*** EXERCISE INPUTS Section Begins ***

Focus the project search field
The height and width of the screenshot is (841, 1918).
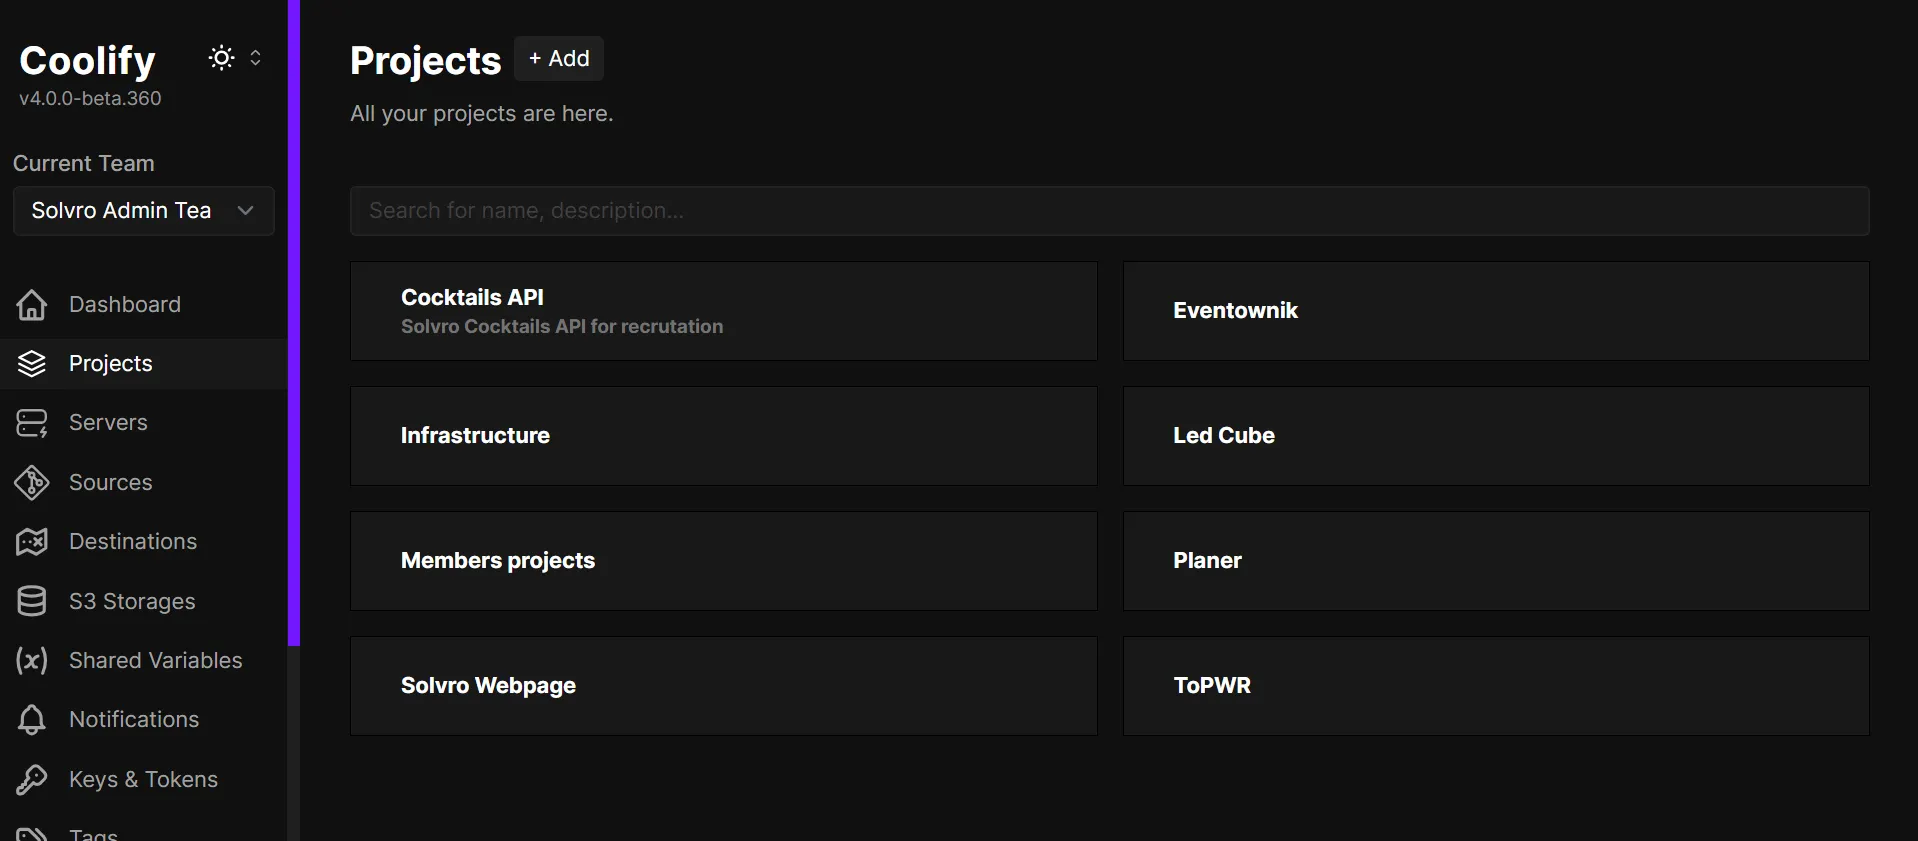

*** EXERCISE INPUTS Section Ends ***
*** EXERCISE INPUTS Section Begins ***

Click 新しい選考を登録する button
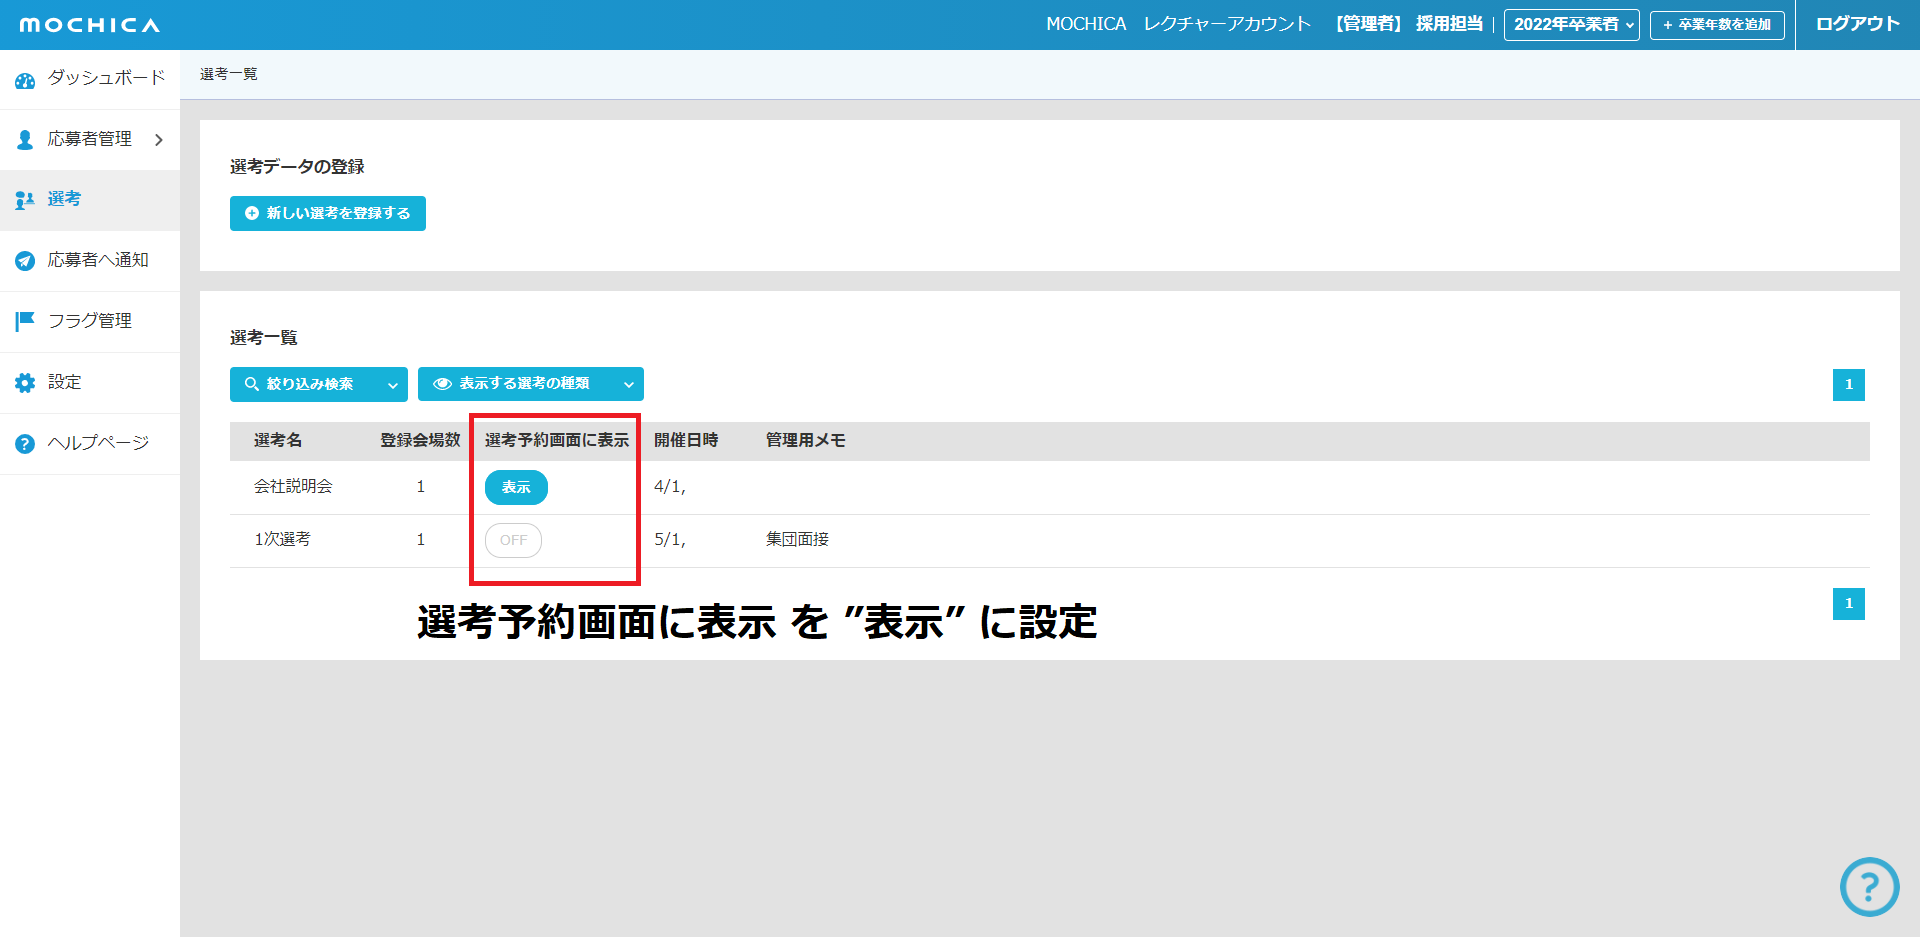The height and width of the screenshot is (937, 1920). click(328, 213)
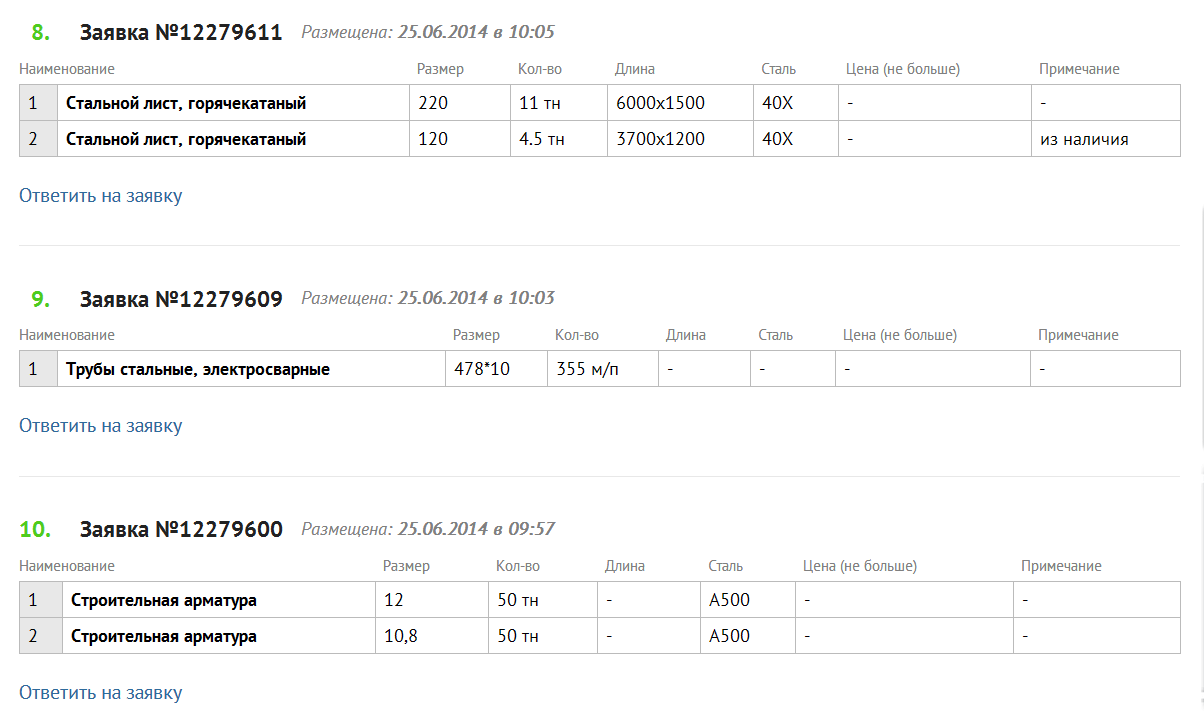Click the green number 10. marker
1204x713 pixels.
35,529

*** EXERCISE INPUTS Section Ends ***

TASK:
Above are the records; from them, give again exactly the lines from the one containing "Focus the project search field" to the one containing "The height and width of the screenshot is (841, 1918).", both lines included, and nothing more.

RESULT OF THE EXERCISE:
Focus the project search field
The height and width of the screenshot is (841, 1918).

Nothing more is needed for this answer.